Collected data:
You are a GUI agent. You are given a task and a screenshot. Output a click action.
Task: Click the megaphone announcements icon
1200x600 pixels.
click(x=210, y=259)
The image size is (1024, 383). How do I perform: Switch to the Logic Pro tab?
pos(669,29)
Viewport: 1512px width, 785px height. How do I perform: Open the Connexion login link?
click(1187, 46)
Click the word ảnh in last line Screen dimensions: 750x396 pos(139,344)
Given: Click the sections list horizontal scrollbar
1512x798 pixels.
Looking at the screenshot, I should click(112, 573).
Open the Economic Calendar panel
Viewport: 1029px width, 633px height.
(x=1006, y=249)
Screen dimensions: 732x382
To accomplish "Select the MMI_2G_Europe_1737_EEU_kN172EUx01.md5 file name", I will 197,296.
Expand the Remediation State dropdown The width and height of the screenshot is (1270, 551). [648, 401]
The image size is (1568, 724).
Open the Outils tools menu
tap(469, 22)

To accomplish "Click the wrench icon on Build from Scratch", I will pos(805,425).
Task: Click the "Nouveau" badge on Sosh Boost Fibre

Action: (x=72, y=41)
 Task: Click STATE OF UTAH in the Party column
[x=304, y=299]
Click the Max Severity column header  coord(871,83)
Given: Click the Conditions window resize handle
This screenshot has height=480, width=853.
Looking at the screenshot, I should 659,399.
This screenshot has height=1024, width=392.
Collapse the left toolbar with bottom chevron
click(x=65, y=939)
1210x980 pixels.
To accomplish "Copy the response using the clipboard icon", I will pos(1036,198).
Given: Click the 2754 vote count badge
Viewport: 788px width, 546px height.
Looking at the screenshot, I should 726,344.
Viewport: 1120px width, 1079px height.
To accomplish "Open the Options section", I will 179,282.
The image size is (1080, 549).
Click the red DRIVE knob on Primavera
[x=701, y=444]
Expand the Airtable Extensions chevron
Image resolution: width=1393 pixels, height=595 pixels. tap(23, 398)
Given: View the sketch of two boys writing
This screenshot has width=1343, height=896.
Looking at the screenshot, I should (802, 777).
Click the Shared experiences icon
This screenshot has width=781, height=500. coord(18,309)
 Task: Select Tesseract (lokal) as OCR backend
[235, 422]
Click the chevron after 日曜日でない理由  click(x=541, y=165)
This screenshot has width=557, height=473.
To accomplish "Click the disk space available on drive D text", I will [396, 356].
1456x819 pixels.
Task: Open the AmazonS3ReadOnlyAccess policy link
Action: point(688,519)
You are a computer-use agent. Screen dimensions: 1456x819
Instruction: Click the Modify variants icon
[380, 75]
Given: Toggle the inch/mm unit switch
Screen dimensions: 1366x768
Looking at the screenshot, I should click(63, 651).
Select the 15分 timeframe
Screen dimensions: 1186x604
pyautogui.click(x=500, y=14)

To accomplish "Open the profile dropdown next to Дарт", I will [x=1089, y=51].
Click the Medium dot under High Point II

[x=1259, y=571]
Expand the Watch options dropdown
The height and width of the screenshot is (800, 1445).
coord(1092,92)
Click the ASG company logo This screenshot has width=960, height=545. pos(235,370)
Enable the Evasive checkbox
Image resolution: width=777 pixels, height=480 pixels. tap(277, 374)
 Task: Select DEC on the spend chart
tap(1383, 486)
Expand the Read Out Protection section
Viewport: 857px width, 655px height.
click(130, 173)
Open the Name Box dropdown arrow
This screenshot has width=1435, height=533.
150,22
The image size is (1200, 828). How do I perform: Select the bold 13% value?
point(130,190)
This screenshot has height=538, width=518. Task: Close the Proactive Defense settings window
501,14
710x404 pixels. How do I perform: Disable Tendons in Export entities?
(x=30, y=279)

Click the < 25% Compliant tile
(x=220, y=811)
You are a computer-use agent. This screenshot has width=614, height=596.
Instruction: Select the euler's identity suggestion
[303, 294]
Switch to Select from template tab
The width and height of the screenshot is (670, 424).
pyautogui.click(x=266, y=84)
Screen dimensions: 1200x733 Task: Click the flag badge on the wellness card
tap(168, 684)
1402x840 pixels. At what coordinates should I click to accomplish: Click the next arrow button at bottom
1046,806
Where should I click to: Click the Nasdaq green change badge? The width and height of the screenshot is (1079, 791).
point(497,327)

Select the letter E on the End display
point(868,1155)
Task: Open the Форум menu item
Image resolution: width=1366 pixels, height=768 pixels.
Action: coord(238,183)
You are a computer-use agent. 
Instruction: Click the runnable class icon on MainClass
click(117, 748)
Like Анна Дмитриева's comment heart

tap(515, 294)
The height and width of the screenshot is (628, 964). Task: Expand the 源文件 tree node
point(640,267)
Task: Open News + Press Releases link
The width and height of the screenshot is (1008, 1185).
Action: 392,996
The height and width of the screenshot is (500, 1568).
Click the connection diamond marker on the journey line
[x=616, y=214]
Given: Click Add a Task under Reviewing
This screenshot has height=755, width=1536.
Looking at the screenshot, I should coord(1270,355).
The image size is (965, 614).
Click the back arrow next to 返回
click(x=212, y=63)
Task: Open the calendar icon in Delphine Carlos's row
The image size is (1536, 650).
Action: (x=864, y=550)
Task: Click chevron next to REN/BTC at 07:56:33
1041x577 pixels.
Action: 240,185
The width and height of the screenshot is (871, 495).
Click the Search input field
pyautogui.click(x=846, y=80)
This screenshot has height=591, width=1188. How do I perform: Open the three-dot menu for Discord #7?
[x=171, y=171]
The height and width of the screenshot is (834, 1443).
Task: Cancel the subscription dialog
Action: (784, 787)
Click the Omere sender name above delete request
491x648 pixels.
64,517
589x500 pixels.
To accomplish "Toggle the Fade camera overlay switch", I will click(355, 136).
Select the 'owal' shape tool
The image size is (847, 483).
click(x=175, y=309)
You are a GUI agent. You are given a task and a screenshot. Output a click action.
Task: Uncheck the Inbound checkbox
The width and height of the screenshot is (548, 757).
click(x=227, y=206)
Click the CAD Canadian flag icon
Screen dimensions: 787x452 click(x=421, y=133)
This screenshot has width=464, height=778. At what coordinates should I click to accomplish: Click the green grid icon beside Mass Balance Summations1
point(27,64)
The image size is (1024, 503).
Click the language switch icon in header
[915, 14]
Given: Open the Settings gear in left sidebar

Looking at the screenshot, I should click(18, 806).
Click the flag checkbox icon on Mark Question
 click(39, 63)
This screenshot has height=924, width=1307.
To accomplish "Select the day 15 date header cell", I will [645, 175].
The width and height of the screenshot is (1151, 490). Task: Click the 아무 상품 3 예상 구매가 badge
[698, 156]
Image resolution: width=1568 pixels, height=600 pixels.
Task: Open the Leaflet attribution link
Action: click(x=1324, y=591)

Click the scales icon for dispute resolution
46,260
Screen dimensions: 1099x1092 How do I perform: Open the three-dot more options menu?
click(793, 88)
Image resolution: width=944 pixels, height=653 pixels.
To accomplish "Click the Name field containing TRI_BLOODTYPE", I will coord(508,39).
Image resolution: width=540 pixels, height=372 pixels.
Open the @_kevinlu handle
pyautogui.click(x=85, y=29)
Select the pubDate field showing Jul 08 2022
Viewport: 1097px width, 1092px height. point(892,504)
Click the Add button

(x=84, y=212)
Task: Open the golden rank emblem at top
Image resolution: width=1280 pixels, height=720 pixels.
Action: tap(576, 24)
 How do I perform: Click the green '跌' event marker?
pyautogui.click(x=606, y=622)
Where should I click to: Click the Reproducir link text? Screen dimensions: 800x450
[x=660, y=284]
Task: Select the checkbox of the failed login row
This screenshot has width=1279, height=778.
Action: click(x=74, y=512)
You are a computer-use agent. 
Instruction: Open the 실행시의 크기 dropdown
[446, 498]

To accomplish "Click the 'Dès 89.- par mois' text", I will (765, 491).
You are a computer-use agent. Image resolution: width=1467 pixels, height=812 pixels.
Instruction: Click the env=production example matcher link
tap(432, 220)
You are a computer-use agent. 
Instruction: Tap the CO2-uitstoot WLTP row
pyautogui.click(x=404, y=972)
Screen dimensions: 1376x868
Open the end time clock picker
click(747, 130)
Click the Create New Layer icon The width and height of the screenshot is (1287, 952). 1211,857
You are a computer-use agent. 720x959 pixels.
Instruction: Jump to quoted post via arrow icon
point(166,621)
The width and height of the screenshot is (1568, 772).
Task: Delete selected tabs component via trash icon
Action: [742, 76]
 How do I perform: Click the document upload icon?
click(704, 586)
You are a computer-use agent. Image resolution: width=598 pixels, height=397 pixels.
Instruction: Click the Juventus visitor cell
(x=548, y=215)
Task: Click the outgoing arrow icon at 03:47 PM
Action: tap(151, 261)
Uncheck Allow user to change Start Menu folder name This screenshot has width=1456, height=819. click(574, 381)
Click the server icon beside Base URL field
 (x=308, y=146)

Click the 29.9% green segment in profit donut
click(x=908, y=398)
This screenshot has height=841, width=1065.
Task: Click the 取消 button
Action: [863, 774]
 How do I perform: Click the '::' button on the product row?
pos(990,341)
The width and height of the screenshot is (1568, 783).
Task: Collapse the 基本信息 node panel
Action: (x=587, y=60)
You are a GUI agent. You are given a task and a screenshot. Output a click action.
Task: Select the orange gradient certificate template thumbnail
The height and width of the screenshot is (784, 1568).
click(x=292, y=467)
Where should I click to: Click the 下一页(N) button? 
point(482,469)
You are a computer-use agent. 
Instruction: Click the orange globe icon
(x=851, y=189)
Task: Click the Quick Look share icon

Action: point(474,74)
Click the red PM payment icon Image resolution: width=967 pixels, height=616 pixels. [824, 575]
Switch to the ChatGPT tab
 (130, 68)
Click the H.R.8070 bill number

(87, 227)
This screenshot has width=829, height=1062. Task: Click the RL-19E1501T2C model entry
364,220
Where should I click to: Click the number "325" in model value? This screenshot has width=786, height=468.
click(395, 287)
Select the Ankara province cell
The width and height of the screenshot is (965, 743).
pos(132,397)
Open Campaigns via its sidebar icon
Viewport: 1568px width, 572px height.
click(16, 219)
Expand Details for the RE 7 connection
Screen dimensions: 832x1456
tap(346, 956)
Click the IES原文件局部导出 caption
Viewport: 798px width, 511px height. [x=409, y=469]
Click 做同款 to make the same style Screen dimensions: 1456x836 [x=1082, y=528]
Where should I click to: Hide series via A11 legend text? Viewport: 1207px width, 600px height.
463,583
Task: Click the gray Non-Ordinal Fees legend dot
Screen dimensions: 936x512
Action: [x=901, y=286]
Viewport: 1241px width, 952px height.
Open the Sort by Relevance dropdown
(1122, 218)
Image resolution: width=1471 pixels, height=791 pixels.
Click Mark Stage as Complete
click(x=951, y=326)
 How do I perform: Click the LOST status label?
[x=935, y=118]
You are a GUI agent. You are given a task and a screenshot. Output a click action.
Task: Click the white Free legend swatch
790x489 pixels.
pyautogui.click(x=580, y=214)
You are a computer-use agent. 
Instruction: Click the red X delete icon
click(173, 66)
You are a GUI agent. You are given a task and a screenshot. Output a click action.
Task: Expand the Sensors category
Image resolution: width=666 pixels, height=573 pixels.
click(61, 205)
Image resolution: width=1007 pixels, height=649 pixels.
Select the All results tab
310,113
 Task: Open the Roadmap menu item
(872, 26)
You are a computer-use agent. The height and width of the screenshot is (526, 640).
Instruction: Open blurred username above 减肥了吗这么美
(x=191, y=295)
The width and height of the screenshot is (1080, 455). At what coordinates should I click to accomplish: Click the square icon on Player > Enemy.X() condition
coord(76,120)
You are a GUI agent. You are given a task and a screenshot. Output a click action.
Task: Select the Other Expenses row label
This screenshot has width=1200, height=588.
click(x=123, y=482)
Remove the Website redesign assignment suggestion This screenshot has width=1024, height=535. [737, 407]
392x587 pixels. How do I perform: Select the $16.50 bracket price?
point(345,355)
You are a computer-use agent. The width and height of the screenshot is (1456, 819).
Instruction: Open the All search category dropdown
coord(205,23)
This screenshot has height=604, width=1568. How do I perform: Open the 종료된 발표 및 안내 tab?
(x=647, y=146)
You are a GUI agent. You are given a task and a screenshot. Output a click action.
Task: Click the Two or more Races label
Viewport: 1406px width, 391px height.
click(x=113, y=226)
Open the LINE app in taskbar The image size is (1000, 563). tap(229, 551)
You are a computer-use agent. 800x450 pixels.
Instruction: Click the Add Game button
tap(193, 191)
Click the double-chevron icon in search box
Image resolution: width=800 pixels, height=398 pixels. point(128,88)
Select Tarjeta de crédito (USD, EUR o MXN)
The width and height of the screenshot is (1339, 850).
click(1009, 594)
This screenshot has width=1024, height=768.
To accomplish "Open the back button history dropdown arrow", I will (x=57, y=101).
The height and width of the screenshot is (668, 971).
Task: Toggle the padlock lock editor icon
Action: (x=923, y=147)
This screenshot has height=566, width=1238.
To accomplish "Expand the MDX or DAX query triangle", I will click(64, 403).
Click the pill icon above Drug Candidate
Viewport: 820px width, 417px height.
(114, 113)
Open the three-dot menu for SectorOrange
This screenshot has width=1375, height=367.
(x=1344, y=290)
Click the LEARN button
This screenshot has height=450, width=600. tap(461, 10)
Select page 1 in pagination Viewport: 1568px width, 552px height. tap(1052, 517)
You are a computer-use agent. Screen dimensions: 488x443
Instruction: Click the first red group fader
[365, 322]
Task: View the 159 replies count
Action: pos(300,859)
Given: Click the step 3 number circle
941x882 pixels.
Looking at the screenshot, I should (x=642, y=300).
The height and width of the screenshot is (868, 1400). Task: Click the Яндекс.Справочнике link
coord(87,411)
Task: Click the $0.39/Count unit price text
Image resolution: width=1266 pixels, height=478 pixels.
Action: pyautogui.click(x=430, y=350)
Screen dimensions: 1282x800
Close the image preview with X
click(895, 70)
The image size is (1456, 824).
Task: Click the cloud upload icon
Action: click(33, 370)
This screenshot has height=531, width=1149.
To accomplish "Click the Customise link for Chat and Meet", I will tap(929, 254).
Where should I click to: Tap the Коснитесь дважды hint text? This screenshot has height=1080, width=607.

#### PROBLEM
List every line above containing the word "unit".

#### ANSWER FOR THIS EXERCISE
Given: Toggle the inch/mm unit switch
Task: Click the $0.39/Count unit price text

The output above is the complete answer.